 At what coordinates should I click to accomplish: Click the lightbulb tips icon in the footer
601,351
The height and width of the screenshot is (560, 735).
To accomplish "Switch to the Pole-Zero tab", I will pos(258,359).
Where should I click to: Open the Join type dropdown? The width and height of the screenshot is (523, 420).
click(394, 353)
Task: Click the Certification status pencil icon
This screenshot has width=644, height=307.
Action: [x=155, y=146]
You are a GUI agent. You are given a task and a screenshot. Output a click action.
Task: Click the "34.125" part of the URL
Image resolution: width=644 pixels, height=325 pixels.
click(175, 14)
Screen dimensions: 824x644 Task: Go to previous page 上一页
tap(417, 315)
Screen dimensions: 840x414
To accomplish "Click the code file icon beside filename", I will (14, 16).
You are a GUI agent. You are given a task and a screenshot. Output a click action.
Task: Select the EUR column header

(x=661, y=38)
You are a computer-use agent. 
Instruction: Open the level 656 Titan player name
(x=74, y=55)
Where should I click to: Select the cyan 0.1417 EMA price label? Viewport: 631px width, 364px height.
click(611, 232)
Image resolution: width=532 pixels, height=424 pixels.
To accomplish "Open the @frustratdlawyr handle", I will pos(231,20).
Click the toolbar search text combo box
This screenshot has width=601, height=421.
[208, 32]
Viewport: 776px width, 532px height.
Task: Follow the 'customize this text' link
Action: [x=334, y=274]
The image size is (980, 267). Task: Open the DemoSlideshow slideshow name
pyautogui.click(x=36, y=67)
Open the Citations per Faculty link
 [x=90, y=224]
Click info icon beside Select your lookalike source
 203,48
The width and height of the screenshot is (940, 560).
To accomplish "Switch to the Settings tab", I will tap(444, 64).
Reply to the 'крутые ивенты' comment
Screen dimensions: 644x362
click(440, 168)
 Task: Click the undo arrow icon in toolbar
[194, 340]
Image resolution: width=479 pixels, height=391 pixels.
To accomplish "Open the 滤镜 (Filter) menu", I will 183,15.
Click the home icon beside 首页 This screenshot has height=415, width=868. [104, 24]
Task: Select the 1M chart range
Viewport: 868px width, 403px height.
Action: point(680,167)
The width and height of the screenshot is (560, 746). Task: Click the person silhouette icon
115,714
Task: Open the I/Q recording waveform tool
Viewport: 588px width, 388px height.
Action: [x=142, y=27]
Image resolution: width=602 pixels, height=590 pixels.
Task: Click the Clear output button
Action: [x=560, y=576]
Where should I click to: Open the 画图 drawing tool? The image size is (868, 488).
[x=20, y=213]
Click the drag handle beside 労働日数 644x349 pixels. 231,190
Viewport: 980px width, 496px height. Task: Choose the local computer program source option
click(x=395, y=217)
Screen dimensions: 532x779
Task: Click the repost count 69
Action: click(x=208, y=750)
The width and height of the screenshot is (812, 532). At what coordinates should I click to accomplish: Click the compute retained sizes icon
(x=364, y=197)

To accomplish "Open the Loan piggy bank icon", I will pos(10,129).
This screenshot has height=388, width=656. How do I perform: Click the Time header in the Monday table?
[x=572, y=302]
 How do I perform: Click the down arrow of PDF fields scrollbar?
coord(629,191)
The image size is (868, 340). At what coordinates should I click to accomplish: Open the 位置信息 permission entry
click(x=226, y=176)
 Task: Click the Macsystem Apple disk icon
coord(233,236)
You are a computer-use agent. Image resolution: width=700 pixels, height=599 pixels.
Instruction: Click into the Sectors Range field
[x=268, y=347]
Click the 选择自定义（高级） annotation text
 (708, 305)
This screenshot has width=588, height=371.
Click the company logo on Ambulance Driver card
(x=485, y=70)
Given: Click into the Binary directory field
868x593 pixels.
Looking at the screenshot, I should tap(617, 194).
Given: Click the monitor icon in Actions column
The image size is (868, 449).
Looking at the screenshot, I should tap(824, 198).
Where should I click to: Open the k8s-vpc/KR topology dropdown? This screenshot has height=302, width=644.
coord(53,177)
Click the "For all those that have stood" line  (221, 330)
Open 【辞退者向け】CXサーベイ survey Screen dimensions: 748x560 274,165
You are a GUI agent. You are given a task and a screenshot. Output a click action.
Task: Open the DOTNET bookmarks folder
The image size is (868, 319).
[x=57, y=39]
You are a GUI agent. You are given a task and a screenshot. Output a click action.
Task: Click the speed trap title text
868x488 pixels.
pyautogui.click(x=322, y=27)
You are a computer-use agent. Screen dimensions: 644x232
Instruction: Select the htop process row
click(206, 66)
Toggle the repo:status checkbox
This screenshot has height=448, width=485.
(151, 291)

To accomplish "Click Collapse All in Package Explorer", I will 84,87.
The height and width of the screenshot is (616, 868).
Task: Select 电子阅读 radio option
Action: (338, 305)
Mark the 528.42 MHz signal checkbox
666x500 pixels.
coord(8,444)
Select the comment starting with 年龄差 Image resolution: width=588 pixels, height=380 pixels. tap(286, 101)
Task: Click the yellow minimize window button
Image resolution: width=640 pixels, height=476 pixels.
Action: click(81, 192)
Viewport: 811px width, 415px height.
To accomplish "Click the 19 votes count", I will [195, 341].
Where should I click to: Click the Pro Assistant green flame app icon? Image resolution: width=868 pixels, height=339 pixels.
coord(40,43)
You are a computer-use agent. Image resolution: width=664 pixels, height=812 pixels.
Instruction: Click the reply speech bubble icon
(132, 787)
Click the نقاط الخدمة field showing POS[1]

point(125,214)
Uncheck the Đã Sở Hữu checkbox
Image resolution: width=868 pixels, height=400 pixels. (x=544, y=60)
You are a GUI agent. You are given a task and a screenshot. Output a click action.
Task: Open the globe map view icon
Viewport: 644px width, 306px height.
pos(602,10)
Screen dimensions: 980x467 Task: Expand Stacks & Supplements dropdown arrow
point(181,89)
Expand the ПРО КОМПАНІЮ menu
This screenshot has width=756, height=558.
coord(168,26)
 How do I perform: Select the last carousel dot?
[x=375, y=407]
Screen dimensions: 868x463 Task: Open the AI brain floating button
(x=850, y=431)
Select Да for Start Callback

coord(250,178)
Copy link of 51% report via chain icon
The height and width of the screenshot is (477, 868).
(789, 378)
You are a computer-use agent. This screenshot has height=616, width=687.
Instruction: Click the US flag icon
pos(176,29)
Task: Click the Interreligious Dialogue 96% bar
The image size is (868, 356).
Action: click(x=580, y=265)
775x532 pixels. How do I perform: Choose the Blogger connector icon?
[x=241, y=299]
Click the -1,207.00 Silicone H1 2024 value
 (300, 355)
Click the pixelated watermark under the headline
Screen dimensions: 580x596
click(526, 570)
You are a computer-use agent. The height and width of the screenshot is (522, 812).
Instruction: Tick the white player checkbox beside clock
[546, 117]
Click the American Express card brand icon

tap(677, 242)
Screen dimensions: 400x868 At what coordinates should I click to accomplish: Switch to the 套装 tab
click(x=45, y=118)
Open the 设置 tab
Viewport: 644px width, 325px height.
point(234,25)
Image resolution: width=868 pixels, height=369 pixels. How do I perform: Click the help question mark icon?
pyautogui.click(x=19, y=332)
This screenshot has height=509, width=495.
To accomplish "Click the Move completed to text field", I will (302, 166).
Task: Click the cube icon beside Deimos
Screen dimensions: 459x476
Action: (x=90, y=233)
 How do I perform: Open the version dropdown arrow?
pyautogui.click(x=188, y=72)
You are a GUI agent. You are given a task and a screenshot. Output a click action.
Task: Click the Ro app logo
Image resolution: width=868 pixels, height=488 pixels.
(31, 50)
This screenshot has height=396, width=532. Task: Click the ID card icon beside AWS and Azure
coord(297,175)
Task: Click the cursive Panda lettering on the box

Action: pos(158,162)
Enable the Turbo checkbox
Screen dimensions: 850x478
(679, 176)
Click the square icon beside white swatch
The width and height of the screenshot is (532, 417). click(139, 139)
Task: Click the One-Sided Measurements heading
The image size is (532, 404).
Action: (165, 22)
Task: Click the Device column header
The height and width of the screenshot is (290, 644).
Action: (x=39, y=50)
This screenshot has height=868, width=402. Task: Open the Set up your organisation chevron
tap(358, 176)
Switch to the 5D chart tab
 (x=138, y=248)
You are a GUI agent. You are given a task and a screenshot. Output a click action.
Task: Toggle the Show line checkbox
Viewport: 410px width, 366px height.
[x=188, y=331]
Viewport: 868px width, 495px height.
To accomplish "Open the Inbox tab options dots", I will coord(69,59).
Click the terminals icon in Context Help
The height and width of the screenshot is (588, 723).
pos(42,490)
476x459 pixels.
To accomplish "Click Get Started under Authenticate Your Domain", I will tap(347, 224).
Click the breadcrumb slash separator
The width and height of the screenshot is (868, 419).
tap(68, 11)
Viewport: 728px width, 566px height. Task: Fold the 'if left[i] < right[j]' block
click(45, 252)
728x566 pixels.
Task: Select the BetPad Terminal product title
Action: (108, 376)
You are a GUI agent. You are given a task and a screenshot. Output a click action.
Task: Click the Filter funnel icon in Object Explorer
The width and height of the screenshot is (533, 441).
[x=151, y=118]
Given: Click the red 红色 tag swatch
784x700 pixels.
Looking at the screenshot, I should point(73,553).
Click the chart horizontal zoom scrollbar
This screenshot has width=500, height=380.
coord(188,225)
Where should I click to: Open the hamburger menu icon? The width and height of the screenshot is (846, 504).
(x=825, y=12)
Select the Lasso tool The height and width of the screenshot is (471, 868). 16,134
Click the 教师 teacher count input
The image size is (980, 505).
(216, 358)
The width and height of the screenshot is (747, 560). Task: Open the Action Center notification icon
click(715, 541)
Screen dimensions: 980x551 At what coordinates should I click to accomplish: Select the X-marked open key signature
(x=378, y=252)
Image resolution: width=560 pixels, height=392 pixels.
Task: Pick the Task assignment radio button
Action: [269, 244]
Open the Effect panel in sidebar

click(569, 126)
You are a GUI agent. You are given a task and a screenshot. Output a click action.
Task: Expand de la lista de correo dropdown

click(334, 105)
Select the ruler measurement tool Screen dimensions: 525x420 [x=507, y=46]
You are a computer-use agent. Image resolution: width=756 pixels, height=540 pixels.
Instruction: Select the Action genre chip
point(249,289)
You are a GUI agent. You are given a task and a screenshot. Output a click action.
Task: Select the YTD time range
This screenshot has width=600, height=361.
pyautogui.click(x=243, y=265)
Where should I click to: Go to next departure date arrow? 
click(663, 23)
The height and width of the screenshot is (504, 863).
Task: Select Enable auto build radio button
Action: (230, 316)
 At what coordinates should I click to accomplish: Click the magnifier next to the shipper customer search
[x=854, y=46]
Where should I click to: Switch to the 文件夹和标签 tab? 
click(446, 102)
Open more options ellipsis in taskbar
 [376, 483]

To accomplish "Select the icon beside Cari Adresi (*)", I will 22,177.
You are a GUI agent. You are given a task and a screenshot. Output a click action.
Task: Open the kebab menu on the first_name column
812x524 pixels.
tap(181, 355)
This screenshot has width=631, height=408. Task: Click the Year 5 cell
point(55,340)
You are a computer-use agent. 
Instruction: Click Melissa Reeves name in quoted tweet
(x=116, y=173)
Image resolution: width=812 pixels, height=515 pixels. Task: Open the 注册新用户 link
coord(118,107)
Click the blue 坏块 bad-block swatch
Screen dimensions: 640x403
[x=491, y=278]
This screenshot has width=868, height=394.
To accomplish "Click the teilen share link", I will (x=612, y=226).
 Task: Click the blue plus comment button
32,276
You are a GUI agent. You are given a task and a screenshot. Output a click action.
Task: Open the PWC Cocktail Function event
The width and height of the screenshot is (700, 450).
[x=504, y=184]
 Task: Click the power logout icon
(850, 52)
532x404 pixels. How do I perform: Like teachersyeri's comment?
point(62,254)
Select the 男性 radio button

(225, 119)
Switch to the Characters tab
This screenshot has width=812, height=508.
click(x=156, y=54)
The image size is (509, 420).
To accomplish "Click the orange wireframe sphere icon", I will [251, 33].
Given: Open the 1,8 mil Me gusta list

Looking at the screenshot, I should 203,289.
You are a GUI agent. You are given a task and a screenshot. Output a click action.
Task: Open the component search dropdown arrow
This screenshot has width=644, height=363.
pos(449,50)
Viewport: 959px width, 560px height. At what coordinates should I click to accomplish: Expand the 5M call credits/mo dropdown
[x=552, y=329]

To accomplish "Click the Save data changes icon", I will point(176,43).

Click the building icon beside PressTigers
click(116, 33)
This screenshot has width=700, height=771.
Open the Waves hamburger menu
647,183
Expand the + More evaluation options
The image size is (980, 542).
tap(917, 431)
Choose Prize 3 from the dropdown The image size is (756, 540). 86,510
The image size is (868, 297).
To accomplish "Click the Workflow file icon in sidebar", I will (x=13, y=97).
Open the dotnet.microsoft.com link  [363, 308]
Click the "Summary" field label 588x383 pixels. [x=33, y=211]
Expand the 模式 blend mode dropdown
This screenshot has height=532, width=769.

******

§ EXERCISE INSTRUCTIONS
Print only these lines, please. They run from the start of the entries above to the line containing "Task: Click the Certification", both ends included, and must match exactly.

§ OUTPUT FOR THIS EXERCISE
 At what coordinates should I click to accomplish: Click the lightbulb tips icon in the footer
601,351
The height and width of the screenshot is (560, 735).
To accomplish "Switch to the Pole-Zero tab", I will pos(258,359).
Where should I click to: Open the Join type dropdown? The width and height of the screenshot is (523, 420).
click(394, 353)
Task: Click the Certification status pencil icon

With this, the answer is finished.